* _WORK ORDER_:
Print the lines of the data, starting with the first, up to and including the line where "Image resolution: width=454" appears.
BEGIN DATASET
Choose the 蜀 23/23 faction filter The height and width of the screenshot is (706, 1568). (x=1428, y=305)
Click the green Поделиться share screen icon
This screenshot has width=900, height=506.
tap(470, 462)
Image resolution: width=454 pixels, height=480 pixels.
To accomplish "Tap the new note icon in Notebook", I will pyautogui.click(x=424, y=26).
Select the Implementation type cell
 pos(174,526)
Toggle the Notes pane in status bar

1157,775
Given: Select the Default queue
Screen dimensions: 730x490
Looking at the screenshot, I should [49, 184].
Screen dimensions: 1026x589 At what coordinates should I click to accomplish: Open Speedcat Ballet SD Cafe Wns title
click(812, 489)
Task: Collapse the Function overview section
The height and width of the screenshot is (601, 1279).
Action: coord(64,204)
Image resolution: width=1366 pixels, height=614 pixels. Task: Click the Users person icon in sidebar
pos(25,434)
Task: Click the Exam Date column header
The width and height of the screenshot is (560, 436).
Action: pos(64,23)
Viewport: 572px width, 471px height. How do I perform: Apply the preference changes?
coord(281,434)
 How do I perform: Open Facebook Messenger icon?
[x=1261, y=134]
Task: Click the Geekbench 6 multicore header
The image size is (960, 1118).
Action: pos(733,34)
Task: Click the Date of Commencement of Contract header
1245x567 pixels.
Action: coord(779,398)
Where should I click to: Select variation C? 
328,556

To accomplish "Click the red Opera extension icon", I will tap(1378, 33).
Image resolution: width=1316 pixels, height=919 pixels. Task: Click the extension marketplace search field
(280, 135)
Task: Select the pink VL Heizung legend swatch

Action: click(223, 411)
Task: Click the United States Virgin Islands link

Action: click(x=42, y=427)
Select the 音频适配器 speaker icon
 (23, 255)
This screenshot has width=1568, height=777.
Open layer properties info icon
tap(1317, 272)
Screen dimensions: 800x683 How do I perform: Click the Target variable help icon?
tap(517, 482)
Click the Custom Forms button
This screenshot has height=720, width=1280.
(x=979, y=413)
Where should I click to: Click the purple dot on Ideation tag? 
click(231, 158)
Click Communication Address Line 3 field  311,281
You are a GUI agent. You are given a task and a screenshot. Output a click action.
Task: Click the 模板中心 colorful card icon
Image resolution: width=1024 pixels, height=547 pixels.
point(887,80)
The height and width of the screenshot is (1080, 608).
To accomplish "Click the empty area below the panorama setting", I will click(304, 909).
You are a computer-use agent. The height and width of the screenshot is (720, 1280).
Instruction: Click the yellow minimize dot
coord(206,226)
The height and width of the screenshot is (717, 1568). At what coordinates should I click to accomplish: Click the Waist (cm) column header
END DATASET
* _ANSWER TO THIS TASK_:
Choose the 蜀 23/23 faction filter The height and width of the screenshot is (706, 1568). (x=1428, y=305)
Click the green Поделиться share screen icon
This screenshot has width=900, height=506.
tap(470, 462)
Image resolution: width=454 pixels, height=480 pixels.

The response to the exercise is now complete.